The food story fits naturally into this picture of gradual inundation. Aquatic plants and mussels provide early animal protein without the dangers of hunting. Scavenging on the savannah comes next, particularly bone marrow from carcasses killed by other predators, which offers a high-energy reward with relatively low risk. Only later does endurance hunting enter the picture, initially less as a means of killing large prey outright than as a way of reaching carcasses early and defending them with numbers, stones and persistence. Stone tools, at this stage, are as much about keeping other predators away as they are about processing meat.

A simple evolutionary control case helps keep all of this grounded. We already know what happens when a primate lineage leaves dense forest and adapts to open, seasonal terrain over long periods. We get baboons: quadrupedal, hairy, panting rather than sweating, behaviourally conservative and extremely successful. This is the default primate solution to plains life. If humans had truly lived full-time on the savannah for millions of years without technological scaffolding, this is roughly what we should expect them to look like.
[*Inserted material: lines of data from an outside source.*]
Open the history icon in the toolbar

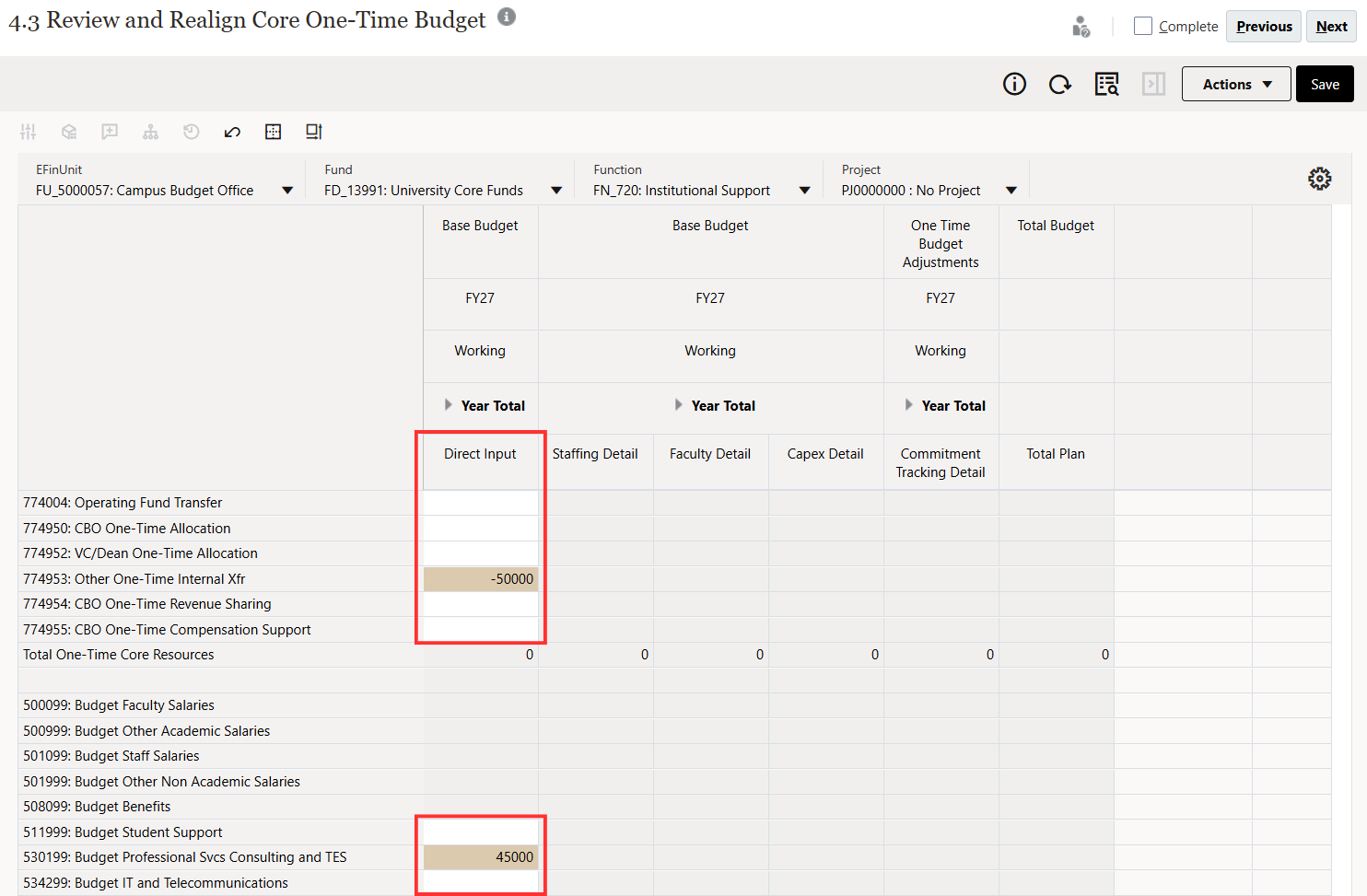[191, 132]
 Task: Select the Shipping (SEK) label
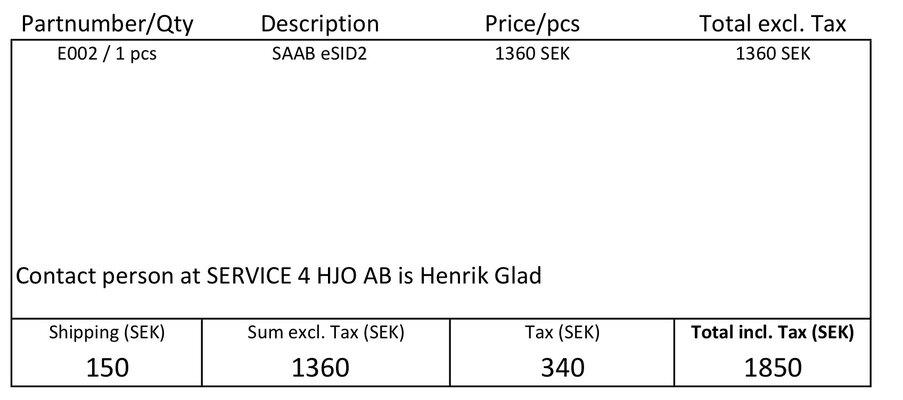(x=107, y=333)
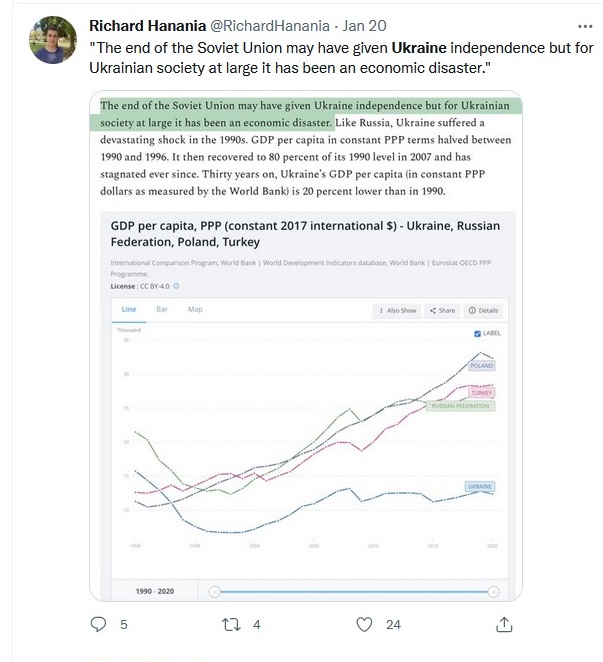603x662 pixels.
Task: Like the tweet with heart icon
Action: click(364, 624)
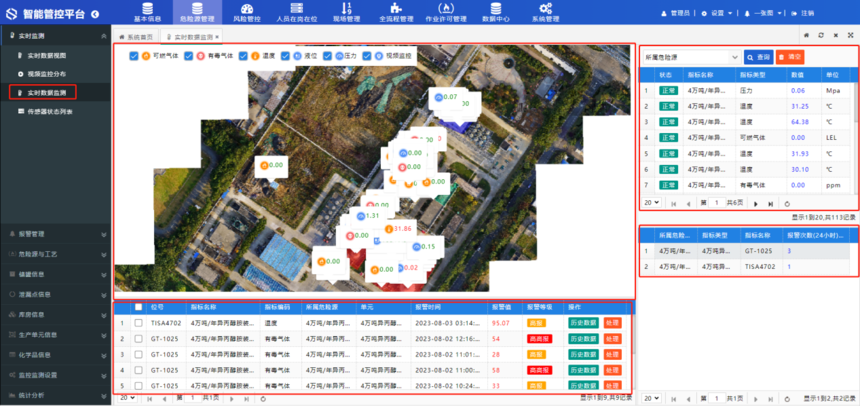The width and height of the screenshot is (860, 406).
Task: Open the 全流程管理 module icon
Action: tap(396, 7)
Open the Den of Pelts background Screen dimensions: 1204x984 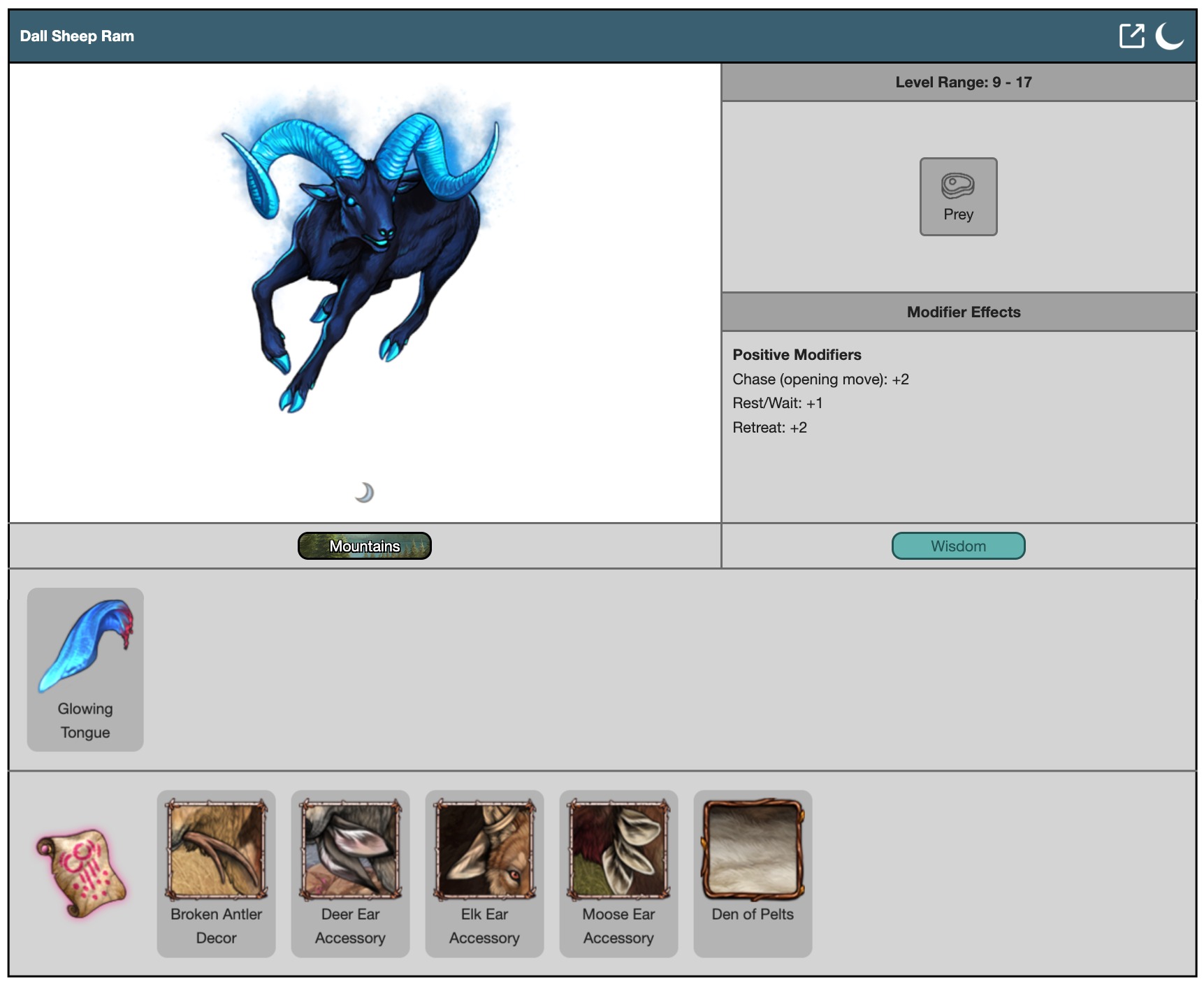(753, 873)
That we do not look like this is not a mystery to be explained away. It is evidence that the savannah was not our primary home.

A more plausible picture is that early humans used the savannah long before they lived on it. They made forays to forage, scavenge and eventually hunt, but they returned again and again to water to drink, wash, socialise and sleep. Permanent residence on dry plains requires containers for water, reliable fire, planning horizons beyond the day, and cultural norms around cleanliness. None of these appear automatically with bipedalism. Until they are in place, the savannah is somewhere you visit, not somewhere you belong.

This perspective invites a small but telling behavioural thought experiment. Animals tend to be comfortable in the environments they are adapted to. Not in any sentimental sense, but in the practical one that their bodies relax there. They rest easily, thermoregulate without fuss, and do not need constant behavioural workarounds. Baboons do not seek beaches. Gorillas do not holiday by lakes. A primate shaped by the savannah should, by now, find the savannah quietly agreeable.

Humans do not. Even with clothing, sunscreen, bottled water, vehicles and air-conditioned buildings, we do not choose open plains as places to linger. We cross them. We admire them briefly. We run across them for exercise, and then we leave. When we are free to choose where to stop doing things altogether, where to sit for hours with no purpose beyond existing, we choose water. Beaches, riverbanks, lakesides, swimming pools. We recreate the same arrangement wherever we go: a body of water, somewhere to sit beside it, and the option to immerse ourselves repeatedly. Children, in particular, will spend hours moving in and out of water for no instrumental reason at all.

If humans had evolved almost exclusively on dry plains, this would be a curious outcome. One would expect some deep residual ease there, some bodily sense that this is where things make sense without constant management. Instead, we behave like animals whose relationship with open, arid ground has always been conditional. We go there to get things. We return to water to rest.

Seen in this light, The Inundated Ape is not an aquatic fantasy, but a conservative reading of anatomy, behaviour and common sense. A forest ape whose world became wetter, patchier and less predictable was forced to cope with incomplete solutions. Hair reduction worked because washing was easy. Sweating worked because rehydration was constant. Upright posture worked because wading came before striding. Breath control emerged because swimming, social sound and posture all leaned in the same direction. Later still, the ape was inundated again, this time by behaviour and culture: fire, tools, meat, language, social complexity.

What emerged was not a specialist, but a creature unusually good at absorbing change without falling apart. We did not stride heroically out of the forest and discover that the savannah was our destiny. We were inundated, again and again, and learned to cope. And in the process, we became adaptable enough to live almost anywhere, while never quite forgetting where our bodies still feel most at ease.